__REQUIRED TASK__
Please set out every line of the material below as a numbered list, skipping blank lines and leaving the pictures out.

__TASK DATA__
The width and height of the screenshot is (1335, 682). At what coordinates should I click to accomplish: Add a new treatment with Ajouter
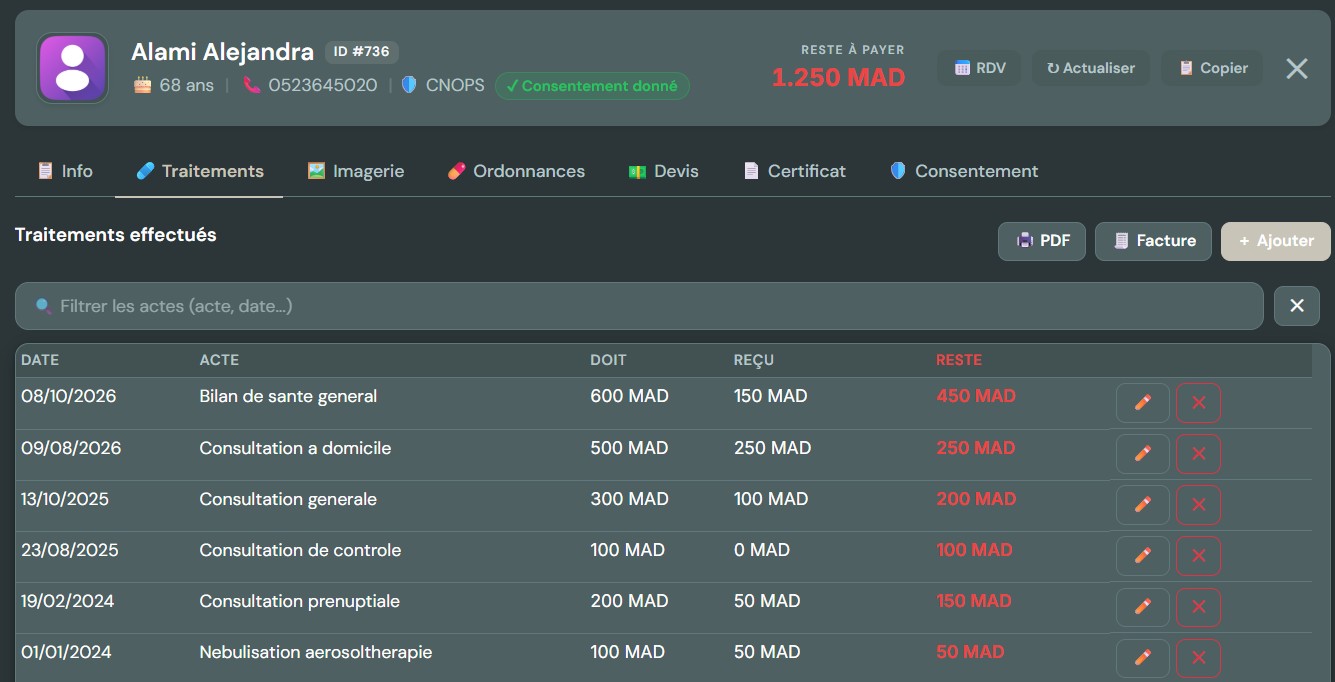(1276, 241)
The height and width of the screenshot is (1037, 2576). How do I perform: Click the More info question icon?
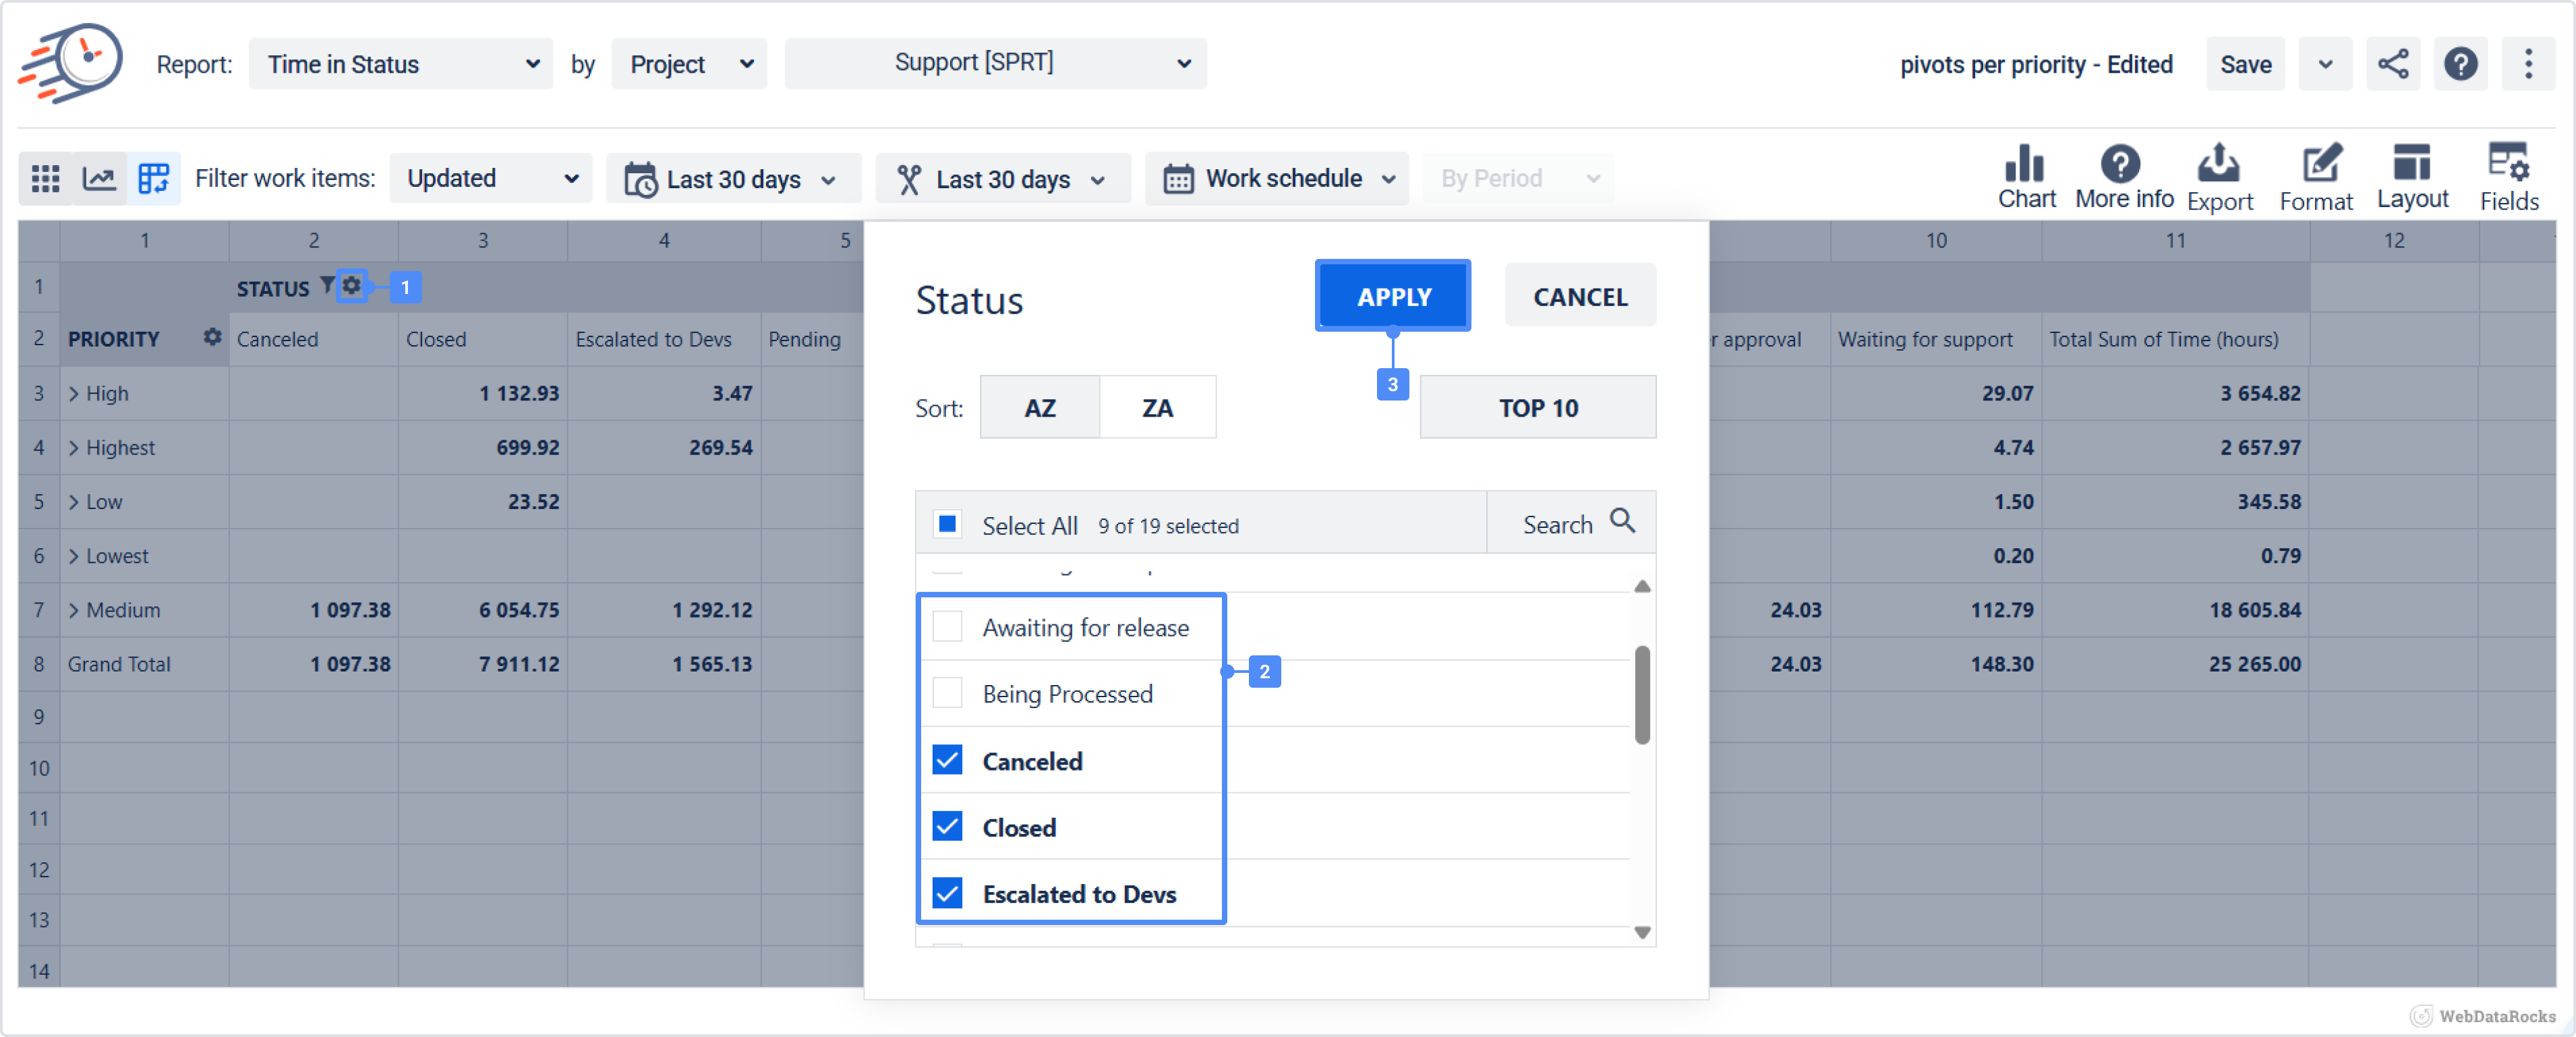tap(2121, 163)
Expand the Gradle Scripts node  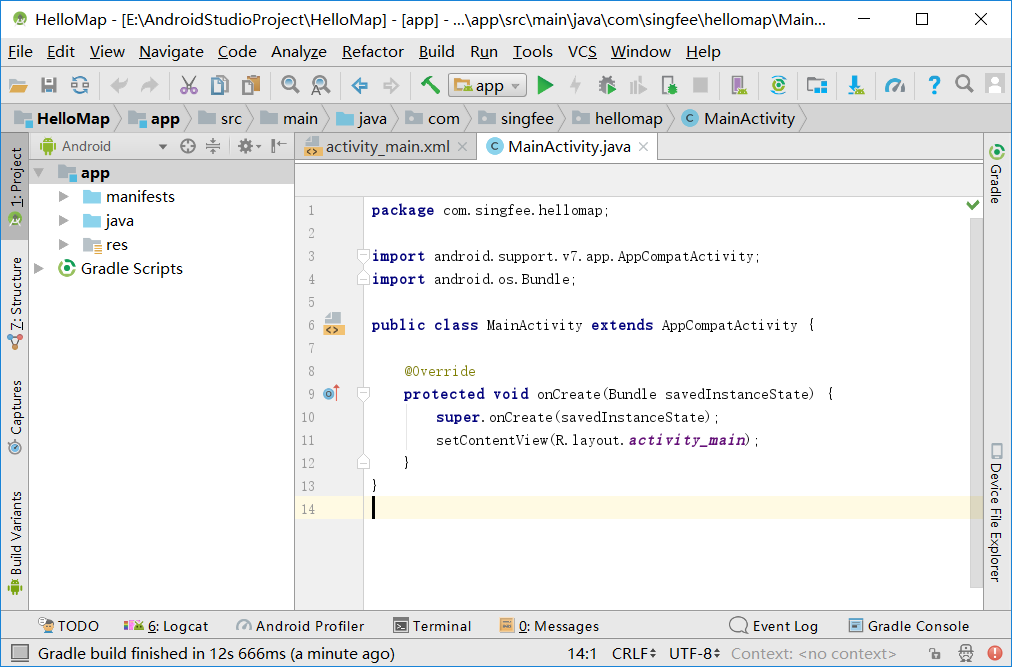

__FINISHED TASK__
1. The width and height of the screenshot is (1335, 682). At what coordinates should I click to accomplish: Add a new treatment with Ajouter
2. (1276, 241)
3. The height and width of the screenshot is (1037, 2576). How do I perform: Click the More info question icon?
4. tap(2121, 163)
5. Expand the Gradle Scripts node  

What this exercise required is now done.